Samajwadi Party leader, Mulayam Singh Yadav on Wednesday met with prominent farmers’ leader and Rashtriya Lok Dal president, Ajit Singh and vowed to oppose the ordinance tooth and nail both inside and outside the Parliament.

“We will ensure that farmers are not allowed to suffer because of the Centre’s policies,” Singh said.

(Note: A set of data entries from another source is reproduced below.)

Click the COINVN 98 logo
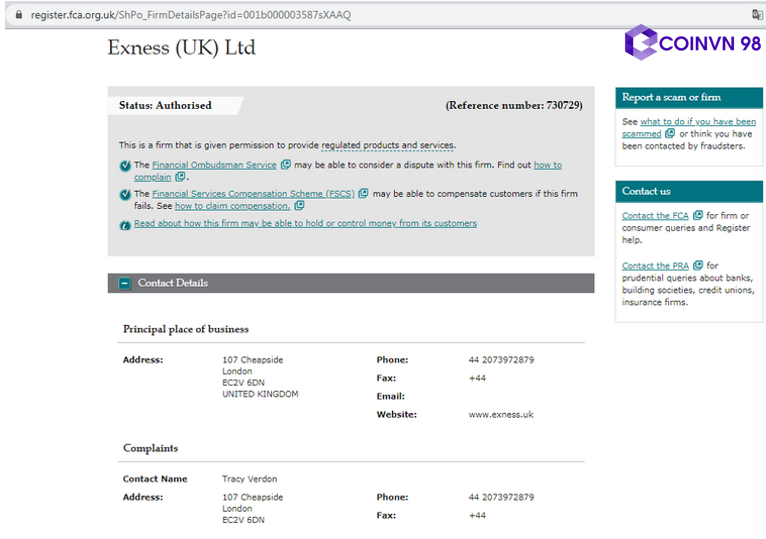766x539 pixels. (692, 43)
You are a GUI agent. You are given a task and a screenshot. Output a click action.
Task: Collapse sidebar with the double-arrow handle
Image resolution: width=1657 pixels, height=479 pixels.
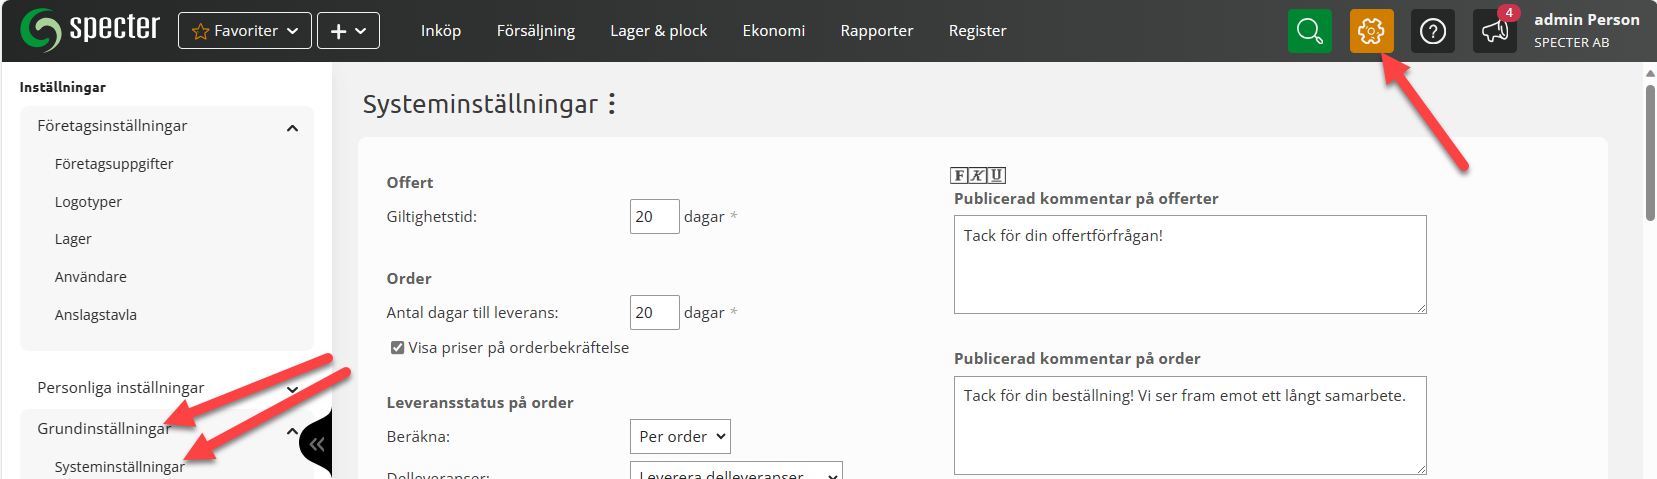[317, 444]
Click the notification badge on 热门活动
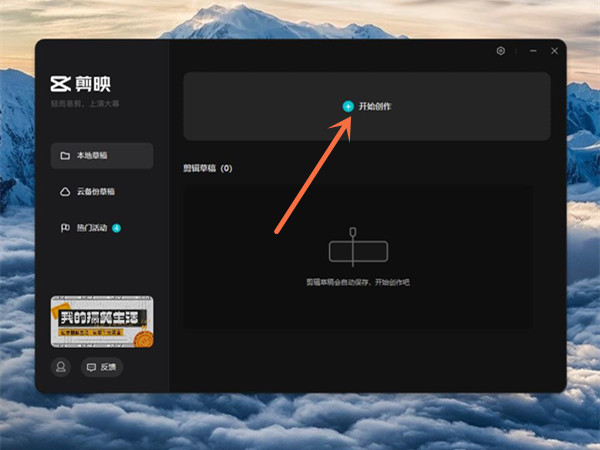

Earlier, BJP along with the Left parties have also opposed, the Essential Commodities (Amendment and Validation) Bill, 2009, which will seek to replace an earlier ordinance promulgated to replace the SMP with the FRP.

A group of farmers are already sitting on a ‘dharna’ outside Parliament building.

The FRP calculated the sugarcane price (the minimum rate which mills should pay to the growers) at around Rs 130 per quintal, far less than farmers demand of Rs 280 per quintal.

The mechanism also laid down that states will have to bear the burden if they wish to declare any price (state advised price) over the FRP. It was apparently meant to discourage states to declare their own sugarcane prices.

Second largest sugarcane growing state of Uttar Pradesh, along with Punjab and Haryana, opposed the Centre’s ordinance and declared their own price, which was higher than the Centre fixed price.

Although, later, agriculture minister Sharad Pawar announced that FRP was just a floor price and mills were free to pay growers more than the price, but farmers were reluctant to sell their produce at lower price.

Pawar also held a series of parleys with representatives of sugar mills to agree on a price acceptable to both the millers and growers. The agitated farmers resorted to violence in some parts of Uttar Pradesh, following which the state government stopped the entry of imported sugar into the state.